A lot of people define the Clifford group $\mathrm{Cl}_n(p)$ of $n$ qudits of prime dimension $p$ as the unitary normaliser of the generalised Pauli group (e.g. Gottesman, Nielsen & Chuang). As such, it is clearly not a finite group as the centre is $U(1)$.

However, this is also a bad definition, both from the mathematical and the physical point of view. Why? First, because the centre is mathematically boring and doesn't add anything to the structure of the group and second, because the global phase of a unitary is unphysical.

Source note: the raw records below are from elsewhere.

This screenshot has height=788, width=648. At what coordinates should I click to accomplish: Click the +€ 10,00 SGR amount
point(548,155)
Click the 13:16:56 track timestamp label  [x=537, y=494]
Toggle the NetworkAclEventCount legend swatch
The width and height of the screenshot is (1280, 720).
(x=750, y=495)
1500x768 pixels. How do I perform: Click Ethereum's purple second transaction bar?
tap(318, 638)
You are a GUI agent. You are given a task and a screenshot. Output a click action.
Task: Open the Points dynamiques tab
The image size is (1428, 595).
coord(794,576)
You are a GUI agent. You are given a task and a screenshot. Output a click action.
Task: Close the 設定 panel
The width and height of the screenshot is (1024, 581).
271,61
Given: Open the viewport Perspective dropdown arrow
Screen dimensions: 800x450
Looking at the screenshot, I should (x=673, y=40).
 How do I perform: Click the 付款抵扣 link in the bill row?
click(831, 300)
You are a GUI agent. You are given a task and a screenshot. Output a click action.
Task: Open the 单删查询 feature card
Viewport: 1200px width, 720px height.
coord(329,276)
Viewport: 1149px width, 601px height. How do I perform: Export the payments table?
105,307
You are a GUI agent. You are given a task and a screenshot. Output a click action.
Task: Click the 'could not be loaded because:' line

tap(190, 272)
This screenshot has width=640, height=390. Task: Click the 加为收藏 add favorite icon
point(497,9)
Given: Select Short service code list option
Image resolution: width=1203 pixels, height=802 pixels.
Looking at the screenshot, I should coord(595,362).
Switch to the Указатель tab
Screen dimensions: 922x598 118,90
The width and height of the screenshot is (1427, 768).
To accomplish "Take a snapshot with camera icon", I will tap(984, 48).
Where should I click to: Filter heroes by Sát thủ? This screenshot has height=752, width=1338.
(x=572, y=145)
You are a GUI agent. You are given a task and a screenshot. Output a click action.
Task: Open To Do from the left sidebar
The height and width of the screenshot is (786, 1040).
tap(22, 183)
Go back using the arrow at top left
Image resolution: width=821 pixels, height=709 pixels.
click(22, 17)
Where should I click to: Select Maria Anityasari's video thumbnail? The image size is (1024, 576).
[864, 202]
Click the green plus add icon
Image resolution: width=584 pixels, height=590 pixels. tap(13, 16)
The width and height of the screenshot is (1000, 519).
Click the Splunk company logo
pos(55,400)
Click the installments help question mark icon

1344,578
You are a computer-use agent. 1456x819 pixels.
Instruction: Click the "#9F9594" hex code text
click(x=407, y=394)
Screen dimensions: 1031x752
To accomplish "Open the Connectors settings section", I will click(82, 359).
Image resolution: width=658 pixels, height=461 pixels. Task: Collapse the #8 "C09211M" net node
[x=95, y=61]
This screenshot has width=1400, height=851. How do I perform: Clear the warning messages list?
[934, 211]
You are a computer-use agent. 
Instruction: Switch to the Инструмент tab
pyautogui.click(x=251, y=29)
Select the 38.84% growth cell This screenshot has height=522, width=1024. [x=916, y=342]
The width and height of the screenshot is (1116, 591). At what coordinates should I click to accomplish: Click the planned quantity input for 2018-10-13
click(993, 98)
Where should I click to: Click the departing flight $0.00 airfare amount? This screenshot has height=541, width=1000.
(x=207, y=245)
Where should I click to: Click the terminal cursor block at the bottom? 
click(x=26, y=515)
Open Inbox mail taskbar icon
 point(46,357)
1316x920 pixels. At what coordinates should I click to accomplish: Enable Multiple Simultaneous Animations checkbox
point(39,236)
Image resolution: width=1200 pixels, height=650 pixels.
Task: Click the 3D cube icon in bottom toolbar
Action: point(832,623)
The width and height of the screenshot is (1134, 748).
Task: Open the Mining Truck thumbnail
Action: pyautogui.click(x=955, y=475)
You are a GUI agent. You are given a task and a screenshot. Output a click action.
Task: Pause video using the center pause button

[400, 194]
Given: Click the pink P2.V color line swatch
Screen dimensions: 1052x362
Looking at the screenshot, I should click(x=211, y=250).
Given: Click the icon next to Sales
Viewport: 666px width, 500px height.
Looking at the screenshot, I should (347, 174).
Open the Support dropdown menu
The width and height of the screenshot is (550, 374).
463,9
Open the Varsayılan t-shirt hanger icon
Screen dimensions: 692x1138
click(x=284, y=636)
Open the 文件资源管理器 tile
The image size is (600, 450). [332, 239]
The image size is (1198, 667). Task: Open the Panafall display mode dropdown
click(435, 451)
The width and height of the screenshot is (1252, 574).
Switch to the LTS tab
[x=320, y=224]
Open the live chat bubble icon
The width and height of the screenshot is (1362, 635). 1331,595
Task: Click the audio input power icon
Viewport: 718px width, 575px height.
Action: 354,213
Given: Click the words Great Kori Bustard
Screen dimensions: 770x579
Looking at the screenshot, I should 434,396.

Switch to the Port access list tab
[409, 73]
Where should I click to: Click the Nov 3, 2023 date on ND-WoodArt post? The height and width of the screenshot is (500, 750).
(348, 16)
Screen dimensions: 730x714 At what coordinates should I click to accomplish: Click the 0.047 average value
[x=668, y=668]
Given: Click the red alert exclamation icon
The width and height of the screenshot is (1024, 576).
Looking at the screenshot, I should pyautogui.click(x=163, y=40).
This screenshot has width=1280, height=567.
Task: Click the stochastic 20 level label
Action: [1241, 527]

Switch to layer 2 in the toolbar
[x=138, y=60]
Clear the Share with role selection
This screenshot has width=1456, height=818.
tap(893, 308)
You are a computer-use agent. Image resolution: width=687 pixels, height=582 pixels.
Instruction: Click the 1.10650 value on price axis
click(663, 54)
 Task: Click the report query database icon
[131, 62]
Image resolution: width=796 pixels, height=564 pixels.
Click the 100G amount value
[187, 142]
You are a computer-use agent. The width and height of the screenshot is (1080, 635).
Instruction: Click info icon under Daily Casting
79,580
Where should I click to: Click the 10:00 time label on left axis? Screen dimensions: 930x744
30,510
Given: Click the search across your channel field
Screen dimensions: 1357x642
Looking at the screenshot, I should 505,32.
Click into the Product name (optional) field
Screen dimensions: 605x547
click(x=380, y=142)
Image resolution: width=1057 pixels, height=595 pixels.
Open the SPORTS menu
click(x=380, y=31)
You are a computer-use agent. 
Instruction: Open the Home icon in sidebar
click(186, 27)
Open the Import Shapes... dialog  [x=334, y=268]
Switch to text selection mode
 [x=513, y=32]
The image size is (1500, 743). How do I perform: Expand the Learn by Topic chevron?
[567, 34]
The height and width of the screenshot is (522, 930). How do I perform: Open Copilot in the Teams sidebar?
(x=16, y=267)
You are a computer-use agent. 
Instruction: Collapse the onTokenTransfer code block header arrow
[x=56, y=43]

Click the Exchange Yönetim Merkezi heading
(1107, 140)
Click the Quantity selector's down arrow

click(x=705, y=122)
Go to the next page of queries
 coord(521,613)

There are three ways of resolving this:

  1. Define it by its generators (see Gottesman's paper on higher-dimensonal generators). Then, it's clear that it is finite since all generators have algebraic matrix entries. Using the standard generators, you will still get a too large centre in the qubit case: $\mathbb{Z}_8$. The minimal one is $\mathbb{Z}_4$ in the qubit case an $\mathbb{Z}_p$ in the qudit case. Redefining the $H$ gate as $\frac{1+i}{\sqrt{2}} H$ makes the centre minimal for qubits.
  2. You can define it as the normaliser in the unitary group with entries in $\mathbb{Q}[i]$ (rational complex numbers). This will give you a group with minimal centre (see Ref. 1).
  3. Define the projective group $\overline{\mathrm{Cl}}_n(p):=\mathrm{Cl}_n(p)/U(1)$, or equivalently, the image under the adjoint representation, i.e.~the unitary channels associated to Cliffords. Its elements can be seen as permutations of the Pauli operators (possibly with added phases) which preserve commutation relations. Since there are $p^{2n}$ Pauli operators, the number of permutations is finite (and thus is $\overline{\mathrm{Cl}}_n(p)$). Moreover, it holds $$ \overline{\mathrm{Cl}}_n(p)/\overline{\mathcal{P}}_n(p) \simeq \mathrm{Sp}_{2n}(p), $$ where $\overline{\mathcal{P}}_n(p)$ is the (generalised) Pauli group up to phases and $\mathrm{Sp}_{2n}(p)$ is the symplectic group over the finite field $\mathbb{F}_p$. Its cardinality is $$ |\mathrm{Sp}_{2n}(p)| = p^{n^2} \prod_{i=1}^n (p^{2i} - 1). $$ Thus, the projective Clifford group has cardinality $$ |\overline{\mathrm{Cl}}_n(p)| = |\overline{\mathcal{P}}_n(p)| |\mathrm{Sp}_{2n}(p)| = p^{2n} p^{n^2} \prod_{i=1}^n (p^{2i} - 1) $$ For the non-projective ones, one has to multiply with the order of the centre. For a reference, see e.g. Ref. 2

References:

  1. Gabriele Nebe, E. M. Rains, and N. J. A. Sloane. “The invariants of the Clifford groups”
  2. D. Gross, "Hudson’s theorem for finite-dimensional quantum systems"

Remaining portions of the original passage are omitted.